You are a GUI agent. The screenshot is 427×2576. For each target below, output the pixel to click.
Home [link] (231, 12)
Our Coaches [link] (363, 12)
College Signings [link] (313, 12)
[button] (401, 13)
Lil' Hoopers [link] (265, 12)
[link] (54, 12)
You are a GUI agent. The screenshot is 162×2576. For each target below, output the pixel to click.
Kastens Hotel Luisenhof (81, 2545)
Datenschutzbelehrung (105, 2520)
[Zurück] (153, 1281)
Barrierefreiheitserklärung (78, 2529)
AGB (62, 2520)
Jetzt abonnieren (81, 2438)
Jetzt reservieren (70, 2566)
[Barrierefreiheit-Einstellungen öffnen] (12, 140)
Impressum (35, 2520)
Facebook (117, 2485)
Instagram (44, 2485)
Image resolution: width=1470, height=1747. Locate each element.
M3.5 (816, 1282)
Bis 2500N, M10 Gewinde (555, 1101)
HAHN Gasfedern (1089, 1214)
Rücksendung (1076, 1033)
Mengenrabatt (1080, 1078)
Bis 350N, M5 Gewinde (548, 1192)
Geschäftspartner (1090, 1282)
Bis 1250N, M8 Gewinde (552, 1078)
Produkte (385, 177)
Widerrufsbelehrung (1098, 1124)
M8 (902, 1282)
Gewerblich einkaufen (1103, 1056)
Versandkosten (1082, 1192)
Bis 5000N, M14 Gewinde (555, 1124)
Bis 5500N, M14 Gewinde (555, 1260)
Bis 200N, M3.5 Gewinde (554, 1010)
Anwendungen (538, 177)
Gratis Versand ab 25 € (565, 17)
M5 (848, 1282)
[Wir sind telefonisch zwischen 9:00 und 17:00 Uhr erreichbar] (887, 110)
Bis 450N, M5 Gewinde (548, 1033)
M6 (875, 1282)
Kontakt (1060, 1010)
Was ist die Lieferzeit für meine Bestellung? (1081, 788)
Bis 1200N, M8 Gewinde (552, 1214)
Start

=-=-=-=-=

- [Task instructions] All of the material must be given again, exactly as it appears above.

- [Task result]
You are a GUI agent. The screenshot is 427×2576. For each target below, output the pixel to click.
Home [link] (231, 12)
Our Coaches [link] (363, 12)
College Signings [link] (313, 12)
[button] (401, 13)
Lil' Hoopers [link] (265, 12)
[link] (54, 12)
You are a GUI agent. The screenshot is 162×2576. For each target below, output the pixel to click.
Kastens Hotel Luisenhof (81, 2545)
Datenschutzbelehrung (105, 2520)
[Zurück] (153, 1281)
Barrierefreiheitserklärung (78, 2529)
AGB (62, 2520)
Jetzt abonnieren (81, 2438)
Jetzt reservieren (70, 2566)
[Barrierefreiheit-Einstellungen öffnen] (12, 140)
Impressum (35, 2520)
Facebook (117, 2485)
Instagram (44, 2485)
Image resolution: width=1470, height=1747. Locate each element.
M3.5 (816, 1282)
Bis 2500N, M10 Gewinde (555, 1101)
HAHN Gasfedern (1089, 1214)
Rücksendung (1076, 1033)
Mengenrabatt (1080, 1078)
Bis 350N, M5 Gewinde (548, 1192)
Geschäftspartner (1090, 1282)
Bis 1250N, M8 Gewinde (552, 1078)
Produkte (385, 177)
Widerrufsbelehrung (1098, 1124)
M8 (902, 1282)
Gewerblich einkaufen (1103, 1056)
Versandkosten (1082, 1192)
Bis 5000N, M14 Gewinde (555, 1124)
Bis 5500N, M14 Gewinde (555, 1260)
Bis 200N, M3.5 Gewinde (554, 1010)
Anwendungen (538, 177)
Gratis Versand ab 25 € (565, 17)
M5 (848, 1282)
[Wir sind telefonisch zwischen 9:00 und 17:00 Uhr erreichbar] (887, 110)
Bis 450N, M5 Gewinde (548, 1033)
M6 (875, 1282)
Kontakt (1060, 1010)
Was ist die Lieferzeit für meine Bestellung? (1081, 788)
Bis 1200N, M8 Gewinde (552, 1214)
Start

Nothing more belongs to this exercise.